What you have to do: Arrange the lines below, from the one holding "In order to click on this" through the one holding "Workspace is located", inclusive, as a Markdown table with the columns Row and Line. Number each row and leave out blank lines.

═══ Recorded data ═══

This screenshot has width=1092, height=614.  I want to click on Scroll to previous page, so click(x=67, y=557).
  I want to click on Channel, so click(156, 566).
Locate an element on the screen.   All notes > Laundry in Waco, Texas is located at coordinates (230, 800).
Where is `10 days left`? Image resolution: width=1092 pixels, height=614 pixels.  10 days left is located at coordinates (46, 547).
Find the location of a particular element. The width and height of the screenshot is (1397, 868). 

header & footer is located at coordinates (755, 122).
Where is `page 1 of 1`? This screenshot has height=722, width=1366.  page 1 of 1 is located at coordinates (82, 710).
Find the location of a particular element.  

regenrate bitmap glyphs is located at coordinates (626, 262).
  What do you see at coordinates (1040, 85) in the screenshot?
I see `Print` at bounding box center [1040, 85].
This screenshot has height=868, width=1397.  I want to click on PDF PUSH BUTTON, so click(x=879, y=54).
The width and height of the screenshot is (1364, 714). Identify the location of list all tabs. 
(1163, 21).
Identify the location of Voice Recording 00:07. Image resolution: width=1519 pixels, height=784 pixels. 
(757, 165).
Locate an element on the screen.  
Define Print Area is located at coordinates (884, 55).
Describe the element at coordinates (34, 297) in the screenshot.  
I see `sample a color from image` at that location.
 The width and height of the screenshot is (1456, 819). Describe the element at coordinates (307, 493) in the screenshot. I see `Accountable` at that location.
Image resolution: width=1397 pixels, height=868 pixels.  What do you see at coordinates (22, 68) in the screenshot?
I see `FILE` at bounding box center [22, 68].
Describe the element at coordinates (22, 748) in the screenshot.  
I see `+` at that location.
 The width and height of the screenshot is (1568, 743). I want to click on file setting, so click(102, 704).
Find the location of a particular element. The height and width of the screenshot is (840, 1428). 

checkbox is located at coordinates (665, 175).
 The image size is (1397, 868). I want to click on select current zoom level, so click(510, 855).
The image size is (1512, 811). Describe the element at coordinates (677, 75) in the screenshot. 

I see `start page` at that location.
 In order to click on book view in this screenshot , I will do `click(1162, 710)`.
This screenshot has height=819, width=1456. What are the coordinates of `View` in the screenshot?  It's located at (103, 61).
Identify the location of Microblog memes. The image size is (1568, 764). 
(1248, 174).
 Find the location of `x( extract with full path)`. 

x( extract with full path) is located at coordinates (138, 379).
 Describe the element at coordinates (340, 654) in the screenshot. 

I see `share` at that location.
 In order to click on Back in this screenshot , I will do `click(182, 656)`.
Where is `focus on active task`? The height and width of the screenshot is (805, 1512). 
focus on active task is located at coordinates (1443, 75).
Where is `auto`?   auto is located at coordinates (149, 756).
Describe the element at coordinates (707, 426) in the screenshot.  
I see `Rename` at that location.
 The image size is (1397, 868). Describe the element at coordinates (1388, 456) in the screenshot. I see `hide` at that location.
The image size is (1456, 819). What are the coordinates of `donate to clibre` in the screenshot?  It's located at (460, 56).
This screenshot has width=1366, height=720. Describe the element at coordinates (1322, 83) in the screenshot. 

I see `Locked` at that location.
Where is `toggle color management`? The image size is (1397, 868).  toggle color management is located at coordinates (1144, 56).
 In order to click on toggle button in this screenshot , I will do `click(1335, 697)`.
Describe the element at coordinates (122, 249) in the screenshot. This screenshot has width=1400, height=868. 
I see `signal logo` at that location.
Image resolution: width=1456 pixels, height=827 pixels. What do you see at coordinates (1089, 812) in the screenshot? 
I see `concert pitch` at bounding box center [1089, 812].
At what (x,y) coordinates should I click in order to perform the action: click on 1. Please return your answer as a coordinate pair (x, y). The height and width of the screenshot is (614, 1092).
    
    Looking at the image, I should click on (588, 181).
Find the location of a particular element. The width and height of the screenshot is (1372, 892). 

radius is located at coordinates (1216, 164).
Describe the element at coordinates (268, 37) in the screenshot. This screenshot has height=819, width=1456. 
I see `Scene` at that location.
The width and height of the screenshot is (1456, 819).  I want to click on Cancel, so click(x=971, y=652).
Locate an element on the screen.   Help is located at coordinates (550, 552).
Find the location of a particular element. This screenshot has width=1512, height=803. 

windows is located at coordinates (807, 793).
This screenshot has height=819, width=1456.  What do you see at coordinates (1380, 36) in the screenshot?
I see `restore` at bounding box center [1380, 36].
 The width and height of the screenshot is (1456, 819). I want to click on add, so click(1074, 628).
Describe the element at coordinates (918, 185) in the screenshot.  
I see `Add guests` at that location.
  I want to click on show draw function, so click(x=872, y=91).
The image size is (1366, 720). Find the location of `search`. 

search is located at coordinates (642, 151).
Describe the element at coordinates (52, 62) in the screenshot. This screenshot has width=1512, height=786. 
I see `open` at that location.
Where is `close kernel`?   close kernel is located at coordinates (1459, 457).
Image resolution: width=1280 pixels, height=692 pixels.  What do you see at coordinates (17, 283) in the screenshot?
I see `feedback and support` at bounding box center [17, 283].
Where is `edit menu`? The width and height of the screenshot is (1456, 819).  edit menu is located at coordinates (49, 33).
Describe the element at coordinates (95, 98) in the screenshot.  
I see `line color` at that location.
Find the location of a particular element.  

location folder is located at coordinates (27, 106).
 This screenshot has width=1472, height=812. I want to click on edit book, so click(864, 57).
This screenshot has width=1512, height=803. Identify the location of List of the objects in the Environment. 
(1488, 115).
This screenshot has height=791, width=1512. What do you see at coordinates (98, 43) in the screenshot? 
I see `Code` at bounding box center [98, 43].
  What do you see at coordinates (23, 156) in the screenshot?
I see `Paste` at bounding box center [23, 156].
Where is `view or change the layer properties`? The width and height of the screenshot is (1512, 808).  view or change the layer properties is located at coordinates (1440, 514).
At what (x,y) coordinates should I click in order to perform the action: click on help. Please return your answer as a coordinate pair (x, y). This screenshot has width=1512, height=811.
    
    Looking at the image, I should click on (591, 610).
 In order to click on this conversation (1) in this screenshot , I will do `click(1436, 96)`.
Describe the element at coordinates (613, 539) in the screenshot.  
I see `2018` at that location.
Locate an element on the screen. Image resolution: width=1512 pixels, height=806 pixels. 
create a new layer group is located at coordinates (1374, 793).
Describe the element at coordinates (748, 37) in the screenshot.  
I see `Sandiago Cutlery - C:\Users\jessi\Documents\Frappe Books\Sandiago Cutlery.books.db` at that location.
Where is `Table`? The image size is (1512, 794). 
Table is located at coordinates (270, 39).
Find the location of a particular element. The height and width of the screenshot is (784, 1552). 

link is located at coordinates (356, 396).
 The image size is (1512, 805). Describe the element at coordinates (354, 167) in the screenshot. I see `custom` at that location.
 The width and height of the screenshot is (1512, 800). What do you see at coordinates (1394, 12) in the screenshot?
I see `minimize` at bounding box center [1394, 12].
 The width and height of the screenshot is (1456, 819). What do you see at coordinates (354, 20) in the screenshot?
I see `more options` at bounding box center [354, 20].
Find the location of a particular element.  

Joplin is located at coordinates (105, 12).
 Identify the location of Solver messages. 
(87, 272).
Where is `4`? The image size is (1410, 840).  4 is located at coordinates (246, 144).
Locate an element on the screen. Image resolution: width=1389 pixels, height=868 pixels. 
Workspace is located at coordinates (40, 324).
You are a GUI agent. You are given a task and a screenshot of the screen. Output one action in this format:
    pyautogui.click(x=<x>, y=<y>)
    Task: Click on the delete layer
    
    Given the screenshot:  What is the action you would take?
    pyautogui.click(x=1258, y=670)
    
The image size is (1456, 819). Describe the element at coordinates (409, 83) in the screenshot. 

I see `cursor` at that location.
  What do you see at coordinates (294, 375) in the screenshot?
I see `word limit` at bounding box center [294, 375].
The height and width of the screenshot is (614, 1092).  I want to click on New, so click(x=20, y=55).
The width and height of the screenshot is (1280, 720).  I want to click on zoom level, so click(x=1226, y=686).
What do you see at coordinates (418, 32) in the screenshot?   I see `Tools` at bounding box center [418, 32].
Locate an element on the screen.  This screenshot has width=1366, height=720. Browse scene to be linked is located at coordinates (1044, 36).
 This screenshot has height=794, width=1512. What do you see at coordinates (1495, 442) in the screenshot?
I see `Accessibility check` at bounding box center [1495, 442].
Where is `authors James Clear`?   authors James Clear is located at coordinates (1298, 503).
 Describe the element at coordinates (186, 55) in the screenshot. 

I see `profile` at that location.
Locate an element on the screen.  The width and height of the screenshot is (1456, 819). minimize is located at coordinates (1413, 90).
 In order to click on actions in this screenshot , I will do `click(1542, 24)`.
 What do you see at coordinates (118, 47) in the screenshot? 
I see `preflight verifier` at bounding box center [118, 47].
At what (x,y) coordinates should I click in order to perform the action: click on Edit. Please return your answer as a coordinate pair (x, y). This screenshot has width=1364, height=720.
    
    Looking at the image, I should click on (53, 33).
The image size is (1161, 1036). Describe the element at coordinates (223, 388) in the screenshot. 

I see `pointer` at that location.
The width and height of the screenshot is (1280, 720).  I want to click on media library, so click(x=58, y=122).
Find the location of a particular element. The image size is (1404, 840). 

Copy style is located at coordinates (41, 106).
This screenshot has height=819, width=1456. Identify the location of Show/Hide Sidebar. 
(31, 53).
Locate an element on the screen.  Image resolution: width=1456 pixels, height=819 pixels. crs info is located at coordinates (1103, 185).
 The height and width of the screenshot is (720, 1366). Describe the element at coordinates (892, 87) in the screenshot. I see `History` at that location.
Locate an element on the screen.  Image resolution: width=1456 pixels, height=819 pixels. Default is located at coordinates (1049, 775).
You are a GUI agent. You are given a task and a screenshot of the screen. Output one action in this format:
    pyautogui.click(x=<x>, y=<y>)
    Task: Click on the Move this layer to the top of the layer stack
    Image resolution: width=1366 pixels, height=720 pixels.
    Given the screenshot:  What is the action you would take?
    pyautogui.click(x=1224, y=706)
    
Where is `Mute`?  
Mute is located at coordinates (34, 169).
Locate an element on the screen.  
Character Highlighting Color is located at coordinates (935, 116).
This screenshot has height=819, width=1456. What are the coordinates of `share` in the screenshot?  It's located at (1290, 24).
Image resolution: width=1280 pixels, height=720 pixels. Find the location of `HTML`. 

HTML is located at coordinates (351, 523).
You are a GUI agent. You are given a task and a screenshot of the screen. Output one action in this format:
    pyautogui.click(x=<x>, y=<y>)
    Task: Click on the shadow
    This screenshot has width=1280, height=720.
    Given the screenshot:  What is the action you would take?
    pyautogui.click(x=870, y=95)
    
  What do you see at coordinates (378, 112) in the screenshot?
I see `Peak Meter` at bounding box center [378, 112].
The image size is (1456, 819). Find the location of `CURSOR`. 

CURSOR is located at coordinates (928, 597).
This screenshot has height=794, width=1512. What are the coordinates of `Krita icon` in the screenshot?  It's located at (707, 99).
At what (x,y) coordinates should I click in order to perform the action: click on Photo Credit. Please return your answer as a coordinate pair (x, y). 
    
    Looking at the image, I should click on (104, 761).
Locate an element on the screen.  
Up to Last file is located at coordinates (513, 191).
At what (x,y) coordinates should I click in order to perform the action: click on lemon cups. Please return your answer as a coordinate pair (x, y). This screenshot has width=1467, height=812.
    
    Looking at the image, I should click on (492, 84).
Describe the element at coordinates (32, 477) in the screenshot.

═══

Result for this exercise:
| Row | Line |
|---|---|
| 1 |  In order to click on this conversation (1) in this screenshot , I will do `click(1436, 96)`. |
| 2 | Describe the element at coordinates (613, 539) in the screenshot.   |
| 3 | I see `2018` at that location. |
| 4 | Locate an element on the screen. Image resolution: width=1512 pixels, height=806 pixels.  |
| 5 | create a new layer group is located at coordinates (1374, 793). |
| 6 | Describe the element at coordinates (748, 37) in the screenshot.   |
| 7 | I see `Sandiago Cutlery - C:\Users\jessi\Documents\Frappe Books\Sandiago Cutlery.books.db` at that location. |
| 8 | Where is `Table`? The image size is (1512, 794).  |
| 9 | Table is located at coordinates (270, 39). |
| 10 | Find the location of a particular element. The height and width of the screenshot is (784, 1552).  |
| 11 | link is located at coordinates (356, 396). |
| 12 |  The image size is (1512, 805). Describe the element at coordinates (354, 167) in the screenshot. I see `custom` at that location. |
| 13 |  The width and height of the screenshot is (1512, 800). What do you see at coordinates (1394, 12) in the screenshot? |
| 14 | I see `minimize` at bounding box center [1394, 12]. |
| 15 |  The width and height of the screenshot is (1456, 819). What do you see at coordinates (354, 20) in the screenshot? |
| 16 | I see `more options` at bounding box center [354, 20]. |
| 17 | Find the location of a particular element.   |
| 18 | Joplin is located at coordinates (105, 12). |
| 19 |  Identify the location of Solver messages.  |
| 20 | (87, 272). |
| 21 | Where is `4`? The image size is (1410, 840).  4 is located at coordinates (246, 144). |
| 22 | Locate an element on the screen. Image resolution: width=1389 pixels, height=868 pixels.  |
| 23 | Workspace is located at coordinates (40, 324). |